__Exercise instructions__
With the pictures left out, transcribe exactly the lines from the one with "Screen dimensions: 1270x952" through the end of the data.

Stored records
= Beginning of Section =

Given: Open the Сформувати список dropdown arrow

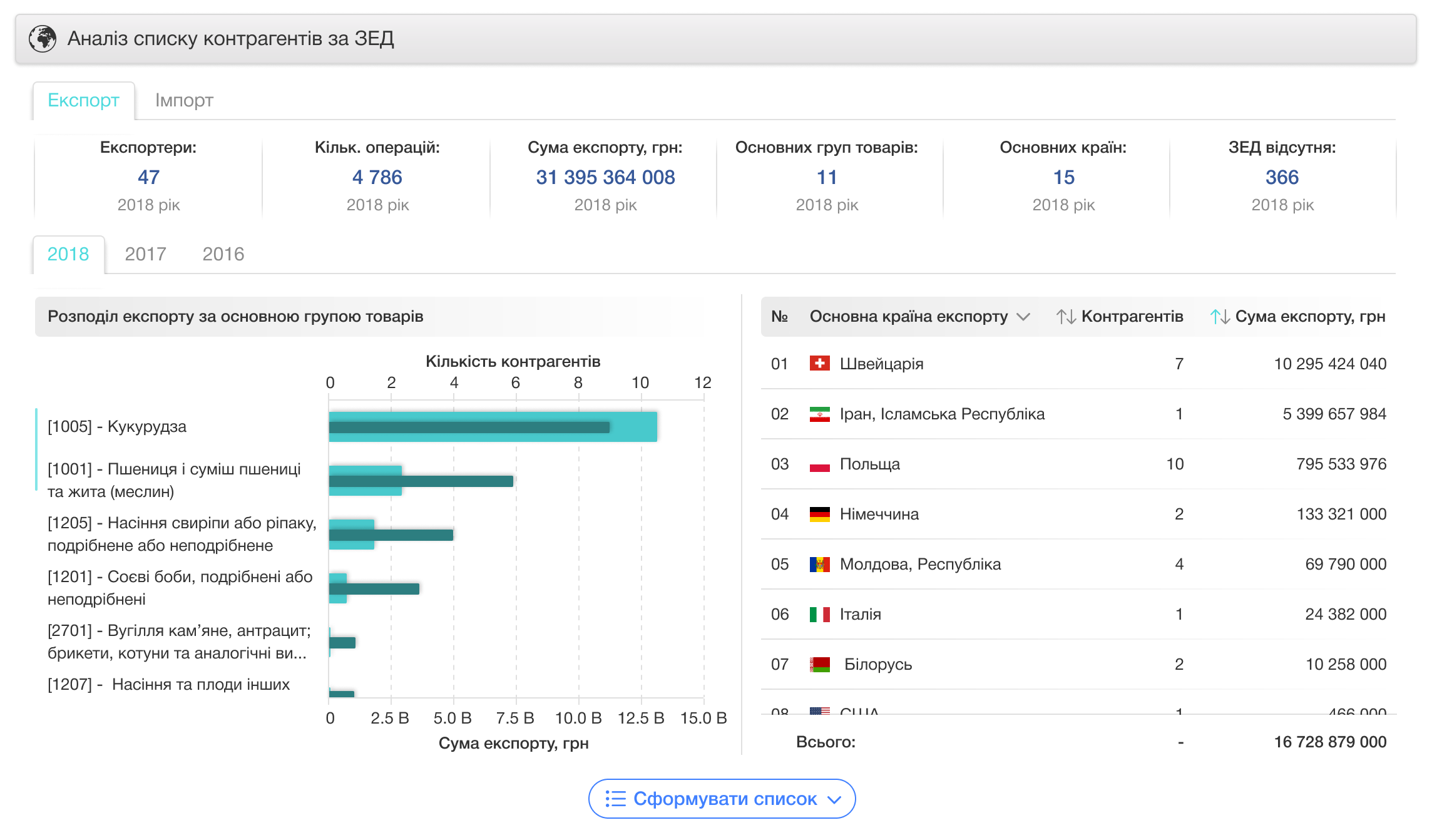Looking at the screenshot, I should (x=834, y=799).
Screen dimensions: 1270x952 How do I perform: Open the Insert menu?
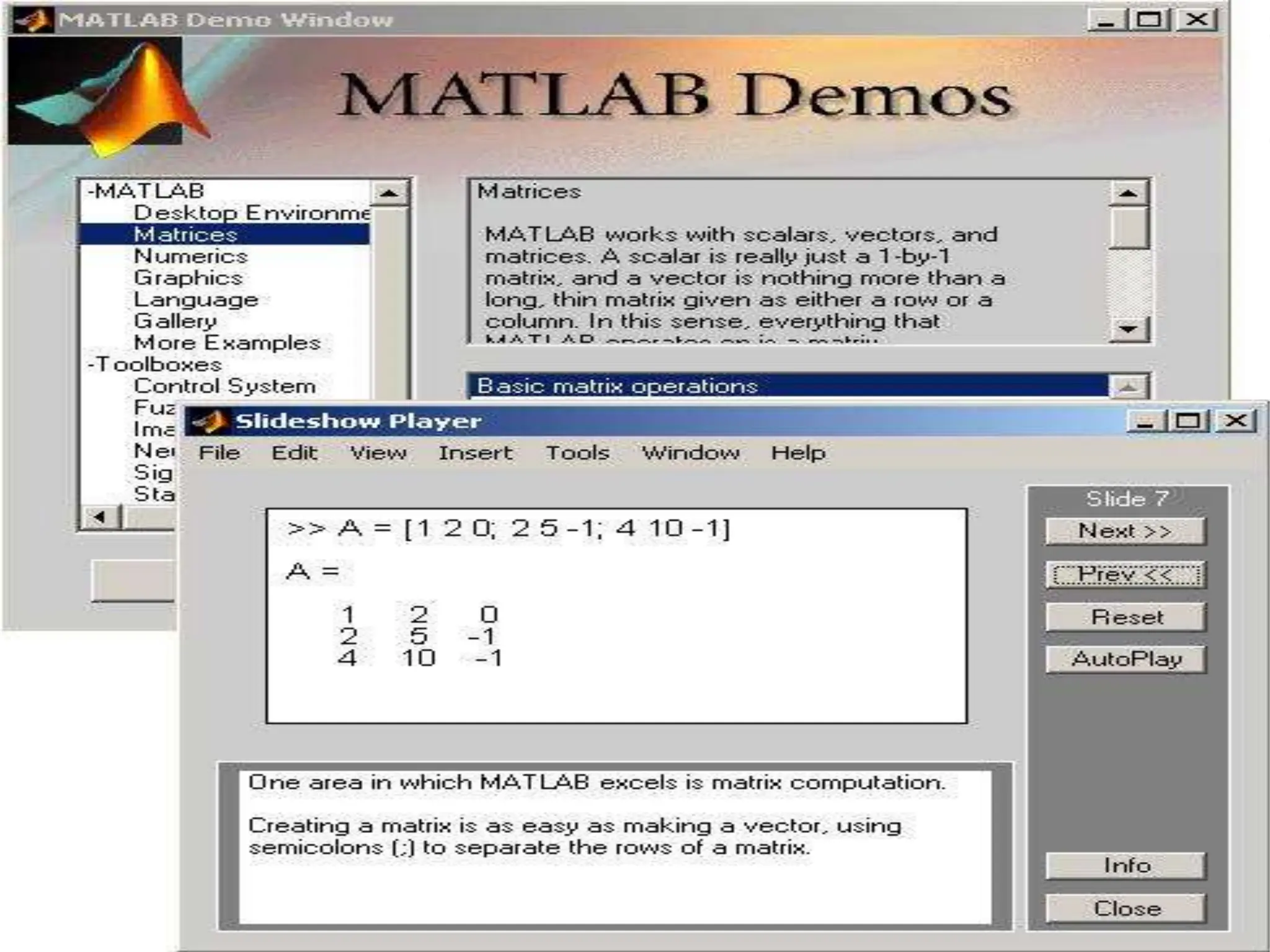point(475,453)
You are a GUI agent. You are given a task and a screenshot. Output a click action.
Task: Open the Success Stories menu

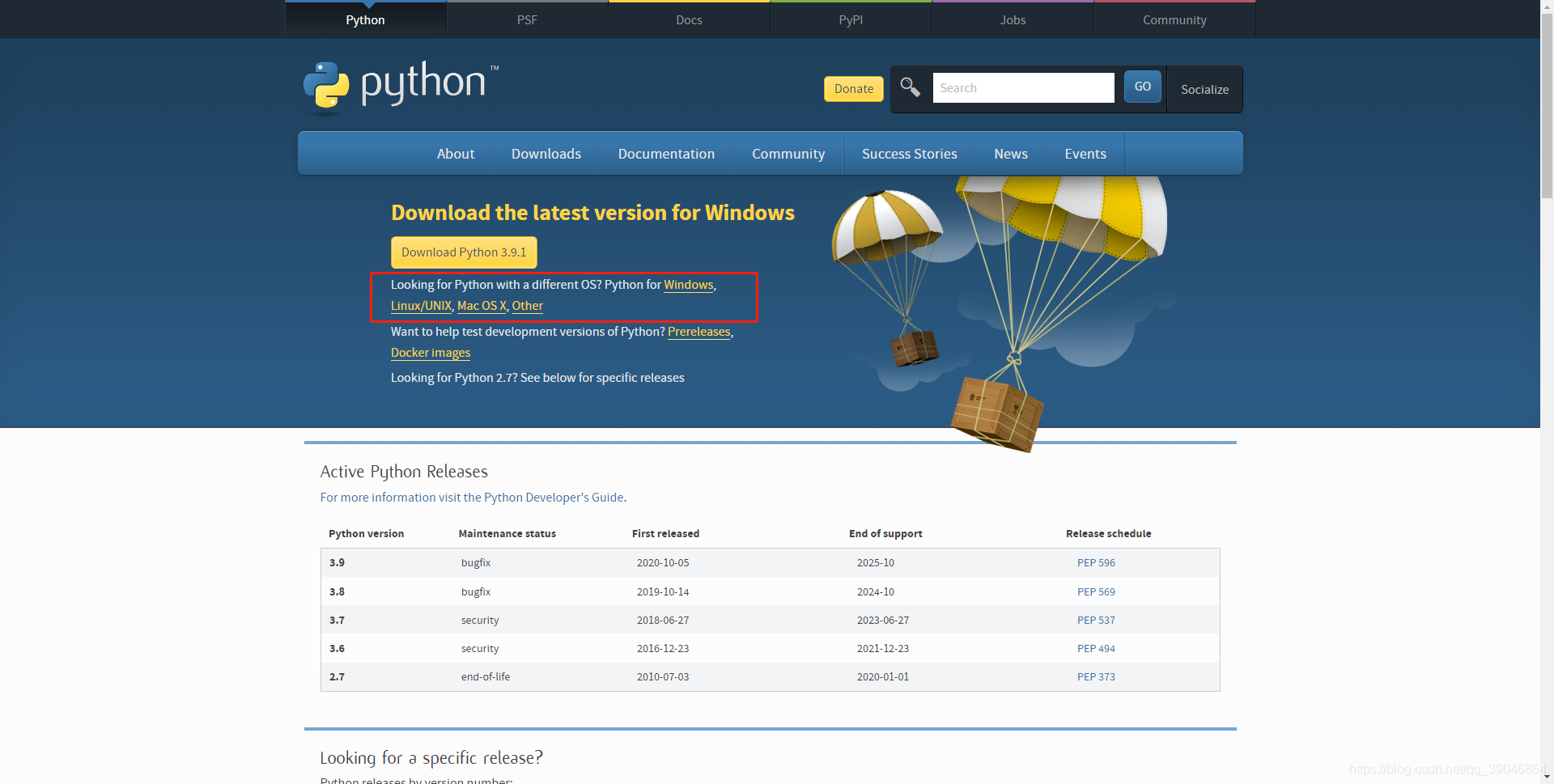click(x=909, y=153)
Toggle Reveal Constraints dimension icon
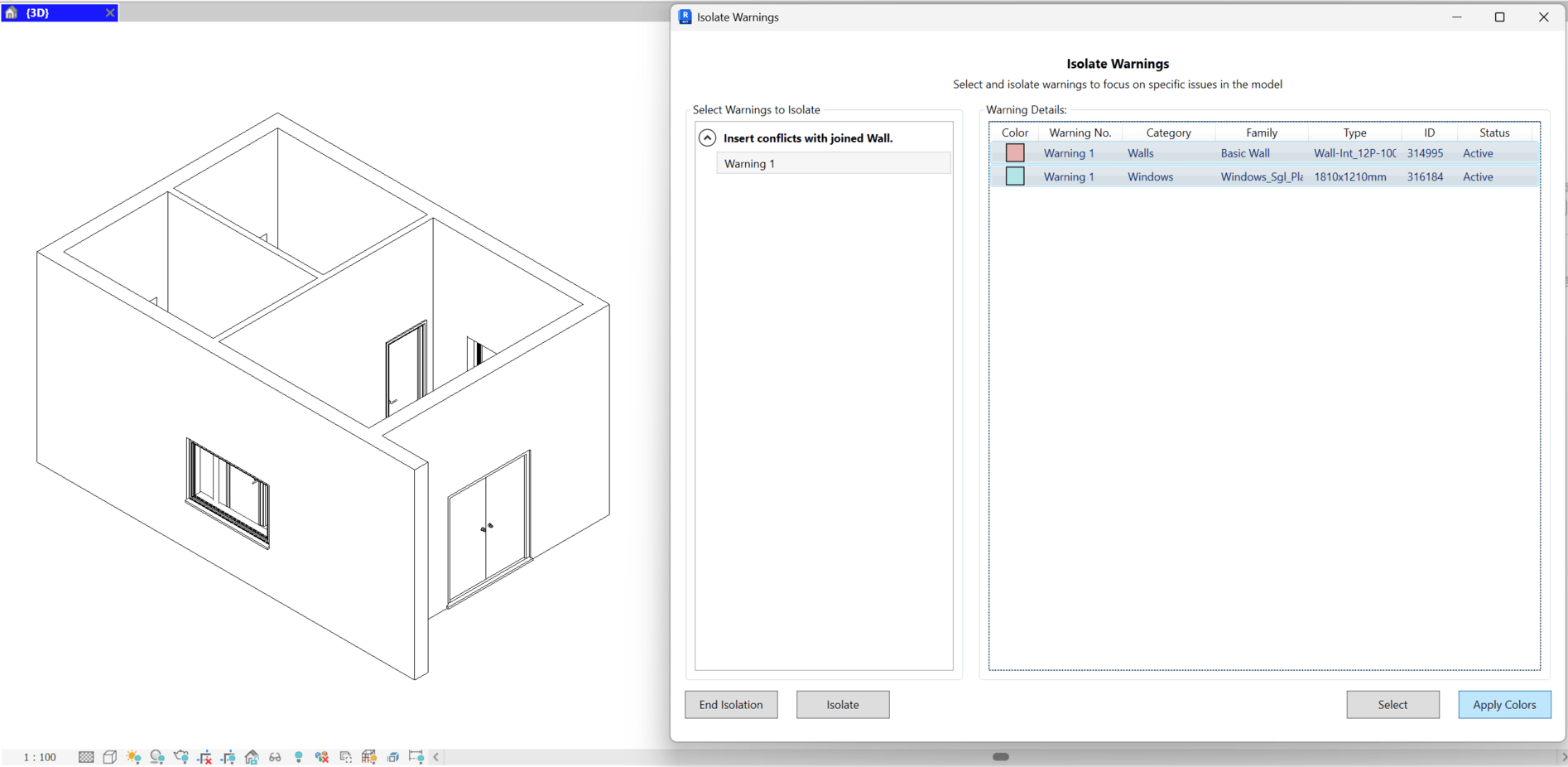 pos(416,756)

= End of Section =

__Completed task__
Screen dimensions: 1270x952 How do I perform: Open the Insert menu?
point(475,453)
You are a GUI agent. You are given a task and a screenshot. Output a click action.
Task: Open the Success Stories menu

click(x=909, y=153)
Toggle Reveal Constraints dimension icon
 pos(416,756)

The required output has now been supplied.